Short sellers have trimmed exposure since the mid-June peak. Short interest has eased to 4.35% of the free float, down about 4% on the week after briefly touching 4.7% in mid-June. The borrow market reinforces that picture — availability remains extraordinarily loose at over 2,000% and cost to borrow, while up roughly 25% over the past month, is still only 0.42%. There is no lending squeeze, no crowding, and no structural short pressure that would amplify a move in either direction.

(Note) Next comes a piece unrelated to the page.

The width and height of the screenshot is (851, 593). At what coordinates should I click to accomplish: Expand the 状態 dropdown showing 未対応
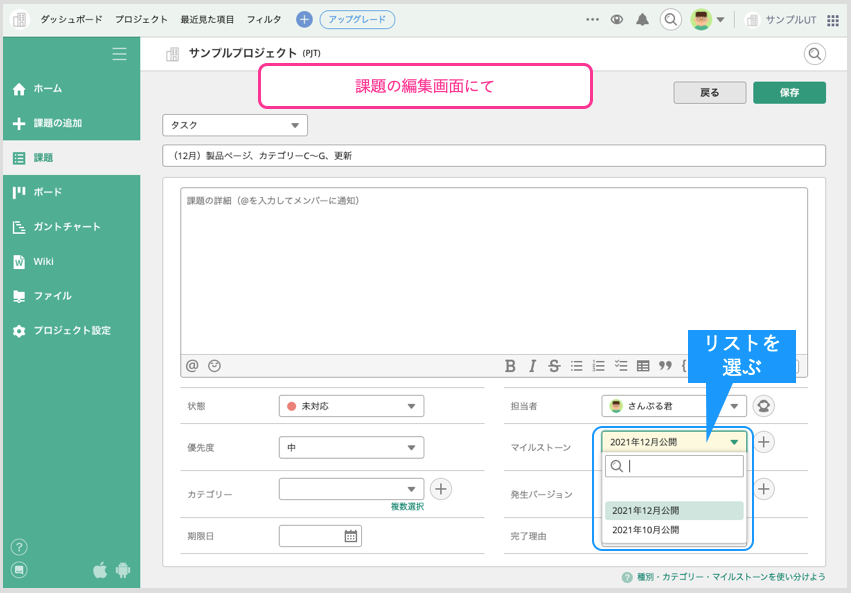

The analyst debate has also evolved since last week. Wells Fargo cut its target to $170 the day before the rescheduled earnings, maintaining Overweight but acknowledging near-term risk. That move landed alongside TD Cowen's fresh Buy initiation at $174 and Needham's Buy reiteration at $185. The majority of targets cluster in the $168–$185 range — all comfortably above the current $139 price. BofA remains the outlier with an Underperform and a $152 target. The bull case rests on the durability of Modelo and Corona volumes, Hispanic consumer resilience, and share gains in the premium beer segment. Bears focus on FY27 guidance that disappointed in the prior print, import concentration risk, and the continued drag from non-core assets. The consensus gap — roughly 22–26% implied upside across the bullish cluster — suggests the Street believes the stock is pricing in too much bad news, but that view has been on the table for months without closing.
The report will test whether the company can deliver a beer depletion number and FY27 outlook credible enough to begin closing the gap between where the stock trades and where the bulk of the Street thinks it should.